G.W. Bailey: If I may say, one of the things the writers do so well, and I think the actors do so well, is they don't play the end of the piece. The last episode of the summer season was a great example. You don't get any darker than this. One of our squad members has likely been killed. Many people have been killed, these boys. Yet, toward the beginning of it, we're playing the moment. We're not playing the end of the piece. We're not playing, 'Oh this is some heavy drama, this is where we're going.' We're playing, again, I go back to this defecation thing. We find out that this kid, the only trouble he's ever been in was he defecated on the principal's desk. How can you not get that information and not think it's funny? You play the reality of the moment that's there. You don't play where it's going to be.
James Duff: Yeah. That's one of the things that I have to say is we don't play comedy, and we don't play drama. We play the action and people get to react to it however they want. Some people laugh out loud and some people smile and some people don't get it. Sometimes criminals, the reason we catch criminals is they're so incredibly stupid, for the most part. Every now and then, we play that. We have some stupid criminals. There's a great story that Mike Birchem tells, our homicide detective, about a guy who was so dumb and he wasn't answering the question and he pointed at a Xerox machine across the room and asked the guy, 'Do you know what that is?' He said, 'No.' He said, 'It's a lie detector, come on.' He put his face down on the Xerox machine and asked him the question and when the paper came out he showed him the shadow of his face created by the Xerox and he said, 'Look. It says you're lying.' And the guy broke down and told him the truth. Now, we can't do that, because the audience won't believe that. But it's hysterically funny.

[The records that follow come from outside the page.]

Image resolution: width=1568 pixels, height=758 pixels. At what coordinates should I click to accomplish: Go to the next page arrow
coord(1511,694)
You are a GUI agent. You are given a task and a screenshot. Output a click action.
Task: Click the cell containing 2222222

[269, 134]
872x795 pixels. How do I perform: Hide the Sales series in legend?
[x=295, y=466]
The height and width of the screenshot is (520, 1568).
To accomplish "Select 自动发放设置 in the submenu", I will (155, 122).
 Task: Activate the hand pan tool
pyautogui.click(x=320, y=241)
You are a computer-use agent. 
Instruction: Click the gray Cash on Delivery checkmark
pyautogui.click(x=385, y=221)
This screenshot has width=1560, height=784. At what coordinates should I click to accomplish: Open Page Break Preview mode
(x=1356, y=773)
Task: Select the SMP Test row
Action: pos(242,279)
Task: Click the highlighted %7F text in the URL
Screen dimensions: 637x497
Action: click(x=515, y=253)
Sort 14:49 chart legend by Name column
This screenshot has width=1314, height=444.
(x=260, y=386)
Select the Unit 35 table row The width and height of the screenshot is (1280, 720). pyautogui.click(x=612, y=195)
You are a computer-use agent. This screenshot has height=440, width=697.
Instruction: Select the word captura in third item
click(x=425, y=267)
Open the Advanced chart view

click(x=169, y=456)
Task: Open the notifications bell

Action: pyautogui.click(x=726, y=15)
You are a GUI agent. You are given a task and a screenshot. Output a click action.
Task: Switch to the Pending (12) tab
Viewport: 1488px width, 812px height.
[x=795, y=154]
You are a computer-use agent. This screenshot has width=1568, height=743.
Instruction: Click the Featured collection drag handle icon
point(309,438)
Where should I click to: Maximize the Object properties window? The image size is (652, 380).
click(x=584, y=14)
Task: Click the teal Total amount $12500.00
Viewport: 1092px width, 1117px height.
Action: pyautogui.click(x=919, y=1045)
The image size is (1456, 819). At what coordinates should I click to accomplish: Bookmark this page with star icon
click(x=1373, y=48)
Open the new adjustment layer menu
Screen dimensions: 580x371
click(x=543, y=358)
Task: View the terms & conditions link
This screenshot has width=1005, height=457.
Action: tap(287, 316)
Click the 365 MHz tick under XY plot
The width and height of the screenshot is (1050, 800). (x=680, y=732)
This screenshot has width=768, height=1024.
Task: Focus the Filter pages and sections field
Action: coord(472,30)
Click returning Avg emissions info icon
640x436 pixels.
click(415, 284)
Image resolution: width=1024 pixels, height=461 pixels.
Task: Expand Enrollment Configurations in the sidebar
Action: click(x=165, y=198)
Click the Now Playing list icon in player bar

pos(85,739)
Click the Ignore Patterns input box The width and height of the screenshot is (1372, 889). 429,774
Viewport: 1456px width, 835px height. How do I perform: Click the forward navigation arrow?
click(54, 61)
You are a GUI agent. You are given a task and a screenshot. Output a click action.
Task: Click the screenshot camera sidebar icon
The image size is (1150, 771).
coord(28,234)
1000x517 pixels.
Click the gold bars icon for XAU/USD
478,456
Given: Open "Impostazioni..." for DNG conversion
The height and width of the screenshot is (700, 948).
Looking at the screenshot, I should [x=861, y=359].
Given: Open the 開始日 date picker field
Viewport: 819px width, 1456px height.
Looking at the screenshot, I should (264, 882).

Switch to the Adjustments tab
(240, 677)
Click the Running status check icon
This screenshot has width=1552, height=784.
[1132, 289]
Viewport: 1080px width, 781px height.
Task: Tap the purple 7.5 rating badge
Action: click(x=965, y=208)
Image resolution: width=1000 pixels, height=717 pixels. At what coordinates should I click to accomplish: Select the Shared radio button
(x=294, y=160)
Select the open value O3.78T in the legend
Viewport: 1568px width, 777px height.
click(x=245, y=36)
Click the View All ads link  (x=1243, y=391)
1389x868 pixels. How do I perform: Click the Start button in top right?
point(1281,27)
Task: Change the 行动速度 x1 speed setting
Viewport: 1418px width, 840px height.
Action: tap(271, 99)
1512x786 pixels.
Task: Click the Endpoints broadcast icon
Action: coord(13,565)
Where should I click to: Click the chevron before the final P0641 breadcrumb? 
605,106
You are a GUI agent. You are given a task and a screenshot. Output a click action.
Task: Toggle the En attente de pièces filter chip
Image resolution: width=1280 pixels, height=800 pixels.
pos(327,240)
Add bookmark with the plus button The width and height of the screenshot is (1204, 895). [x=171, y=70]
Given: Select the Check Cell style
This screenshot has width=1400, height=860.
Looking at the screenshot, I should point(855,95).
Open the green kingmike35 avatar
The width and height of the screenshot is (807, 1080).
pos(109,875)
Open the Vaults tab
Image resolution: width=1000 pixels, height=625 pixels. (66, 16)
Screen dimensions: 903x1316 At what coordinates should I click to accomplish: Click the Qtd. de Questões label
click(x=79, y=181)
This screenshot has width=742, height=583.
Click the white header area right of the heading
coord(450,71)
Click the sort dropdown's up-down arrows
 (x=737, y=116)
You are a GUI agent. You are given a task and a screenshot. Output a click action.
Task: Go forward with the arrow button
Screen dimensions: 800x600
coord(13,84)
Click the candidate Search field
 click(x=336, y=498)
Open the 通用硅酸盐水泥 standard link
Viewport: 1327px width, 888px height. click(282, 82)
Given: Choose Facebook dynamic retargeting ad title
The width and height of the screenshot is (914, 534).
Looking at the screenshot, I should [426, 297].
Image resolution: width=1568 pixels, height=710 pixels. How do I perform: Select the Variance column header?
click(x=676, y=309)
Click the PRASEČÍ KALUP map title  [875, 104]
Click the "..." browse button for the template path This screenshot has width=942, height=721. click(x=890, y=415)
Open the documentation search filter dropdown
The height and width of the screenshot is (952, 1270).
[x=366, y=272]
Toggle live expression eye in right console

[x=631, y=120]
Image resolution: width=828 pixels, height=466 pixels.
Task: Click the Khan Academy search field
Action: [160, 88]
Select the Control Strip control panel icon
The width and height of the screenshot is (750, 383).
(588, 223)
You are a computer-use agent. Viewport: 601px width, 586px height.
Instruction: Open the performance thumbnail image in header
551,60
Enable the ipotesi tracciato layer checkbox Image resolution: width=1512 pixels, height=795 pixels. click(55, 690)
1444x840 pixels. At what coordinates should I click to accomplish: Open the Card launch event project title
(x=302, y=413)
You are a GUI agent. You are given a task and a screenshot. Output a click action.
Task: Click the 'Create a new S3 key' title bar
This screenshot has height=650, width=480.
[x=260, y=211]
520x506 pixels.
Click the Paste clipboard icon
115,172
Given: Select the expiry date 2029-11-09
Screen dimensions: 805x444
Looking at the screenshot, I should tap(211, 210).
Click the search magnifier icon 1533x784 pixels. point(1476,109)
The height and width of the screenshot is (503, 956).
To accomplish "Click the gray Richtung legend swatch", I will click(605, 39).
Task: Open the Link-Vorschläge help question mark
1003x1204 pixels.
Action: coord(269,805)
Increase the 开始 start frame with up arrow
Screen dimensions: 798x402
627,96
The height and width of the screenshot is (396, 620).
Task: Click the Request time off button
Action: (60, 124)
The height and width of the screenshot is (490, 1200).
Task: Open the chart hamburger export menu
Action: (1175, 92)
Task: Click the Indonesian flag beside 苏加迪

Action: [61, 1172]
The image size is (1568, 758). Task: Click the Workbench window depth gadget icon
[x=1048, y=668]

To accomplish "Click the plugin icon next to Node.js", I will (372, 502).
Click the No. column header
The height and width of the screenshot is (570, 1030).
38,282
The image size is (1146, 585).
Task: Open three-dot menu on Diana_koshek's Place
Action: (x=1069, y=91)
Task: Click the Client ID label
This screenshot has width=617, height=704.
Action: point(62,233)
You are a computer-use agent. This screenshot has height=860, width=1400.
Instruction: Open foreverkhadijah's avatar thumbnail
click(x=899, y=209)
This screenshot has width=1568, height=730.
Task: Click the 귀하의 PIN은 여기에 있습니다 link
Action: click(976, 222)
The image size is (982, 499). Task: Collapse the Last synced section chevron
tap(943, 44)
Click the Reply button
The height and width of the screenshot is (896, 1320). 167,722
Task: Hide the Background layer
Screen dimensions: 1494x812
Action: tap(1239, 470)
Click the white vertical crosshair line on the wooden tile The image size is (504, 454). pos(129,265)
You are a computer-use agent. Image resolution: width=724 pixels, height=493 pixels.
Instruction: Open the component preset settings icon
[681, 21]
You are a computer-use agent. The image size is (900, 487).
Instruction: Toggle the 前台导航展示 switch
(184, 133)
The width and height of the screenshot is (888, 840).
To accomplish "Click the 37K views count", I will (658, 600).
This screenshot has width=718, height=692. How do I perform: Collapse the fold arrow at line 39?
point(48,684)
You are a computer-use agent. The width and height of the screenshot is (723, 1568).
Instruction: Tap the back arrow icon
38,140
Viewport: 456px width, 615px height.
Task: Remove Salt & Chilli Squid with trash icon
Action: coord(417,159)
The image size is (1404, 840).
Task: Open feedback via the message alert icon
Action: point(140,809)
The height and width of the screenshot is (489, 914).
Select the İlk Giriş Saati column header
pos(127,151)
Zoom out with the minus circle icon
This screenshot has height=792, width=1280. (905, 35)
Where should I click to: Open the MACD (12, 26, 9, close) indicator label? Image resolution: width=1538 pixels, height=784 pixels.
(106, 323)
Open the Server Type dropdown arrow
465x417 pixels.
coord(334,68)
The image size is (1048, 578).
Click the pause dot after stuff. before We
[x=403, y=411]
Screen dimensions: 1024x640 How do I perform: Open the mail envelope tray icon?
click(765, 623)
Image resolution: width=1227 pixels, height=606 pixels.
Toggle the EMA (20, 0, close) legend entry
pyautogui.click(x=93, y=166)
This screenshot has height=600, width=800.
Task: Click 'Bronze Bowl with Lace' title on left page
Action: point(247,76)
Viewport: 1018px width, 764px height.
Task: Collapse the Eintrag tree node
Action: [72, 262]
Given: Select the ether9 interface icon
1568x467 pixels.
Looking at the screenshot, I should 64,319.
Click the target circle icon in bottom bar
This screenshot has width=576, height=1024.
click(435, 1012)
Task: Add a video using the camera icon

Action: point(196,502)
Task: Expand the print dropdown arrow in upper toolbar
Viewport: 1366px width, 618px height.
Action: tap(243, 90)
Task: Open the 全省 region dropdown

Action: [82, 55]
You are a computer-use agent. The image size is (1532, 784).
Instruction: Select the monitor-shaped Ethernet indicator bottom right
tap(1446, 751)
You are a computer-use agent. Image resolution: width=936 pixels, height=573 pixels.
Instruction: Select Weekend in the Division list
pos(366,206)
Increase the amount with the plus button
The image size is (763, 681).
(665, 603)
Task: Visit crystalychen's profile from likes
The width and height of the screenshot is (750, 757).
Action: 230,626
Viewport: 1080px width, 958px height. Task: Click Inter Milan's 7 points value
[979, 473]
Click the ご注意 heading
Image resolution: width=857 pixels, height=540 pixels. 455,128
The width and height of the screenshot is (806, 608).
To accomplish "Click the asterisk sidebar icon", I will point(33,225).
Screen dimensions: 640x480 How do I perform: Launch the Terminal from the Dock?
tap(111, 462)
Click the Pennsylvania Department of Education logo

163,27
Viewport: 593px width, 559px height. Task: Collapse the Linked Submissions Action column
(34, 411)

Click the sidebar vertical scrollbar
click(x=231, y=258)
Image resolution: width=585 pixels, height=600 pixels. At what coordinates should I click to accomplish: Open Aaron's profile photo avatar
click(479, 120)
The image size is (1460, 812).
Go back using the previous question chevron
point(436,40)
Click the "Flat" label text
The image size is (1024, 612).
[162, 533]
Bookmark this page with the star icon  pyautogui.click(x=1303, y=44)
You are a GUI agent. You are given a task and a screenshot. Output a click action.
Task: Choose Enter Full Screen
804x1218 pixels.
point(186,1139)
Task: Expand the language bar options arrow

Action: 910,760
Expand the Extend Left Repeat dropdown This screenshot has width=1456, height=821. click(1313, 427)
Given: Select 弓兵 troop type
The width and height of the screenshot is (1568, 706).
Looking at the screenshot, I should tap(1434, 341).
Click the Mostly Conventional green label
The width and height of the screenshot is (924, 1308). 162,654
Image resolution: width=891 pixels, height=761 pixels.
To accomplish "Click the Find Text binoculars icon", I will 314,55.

G.W. Bailey: If Provenza gets that scene, I'm not going to use his face (Laughs).
So what's the update on the spin-off?
James Duff: Oh, I actually have it up on my computer. I'm working on the story right now and hopefully we'll have something to discuss at the end of this month.
You have a lot of guest stars, so James, do you get a guest star and then write a script around who you've got, or do you write the role and then look for whoever would fit that role?
James Duff: Well, I will say that I wrote Brenda's parents specifically for Frances Sternhagen and Barry Corbin. Other than that, other than family members who will recur, we never know. We write for the part and then we go out and find the very best actors we can find to play those roles. You would be surprised how many extremely talented people are wandering around Hollywood without a job at any given moment. We have gotten some of the very best actors. Also, the roles, the way they're written and because they get a chance to work with this cast and Kyra, we've drawn some really good actors out. Oh my God. This season alone we have Frances Sternhagen and Barry Corbin but then also Jennifer Coolidge and Daniel Baldwin. There are too many to mention all of them, but we have some fantastic guest stars.
The Closer returns with five brand new episodes starting on Monday, January 26 at 9 PM ET only on TNT.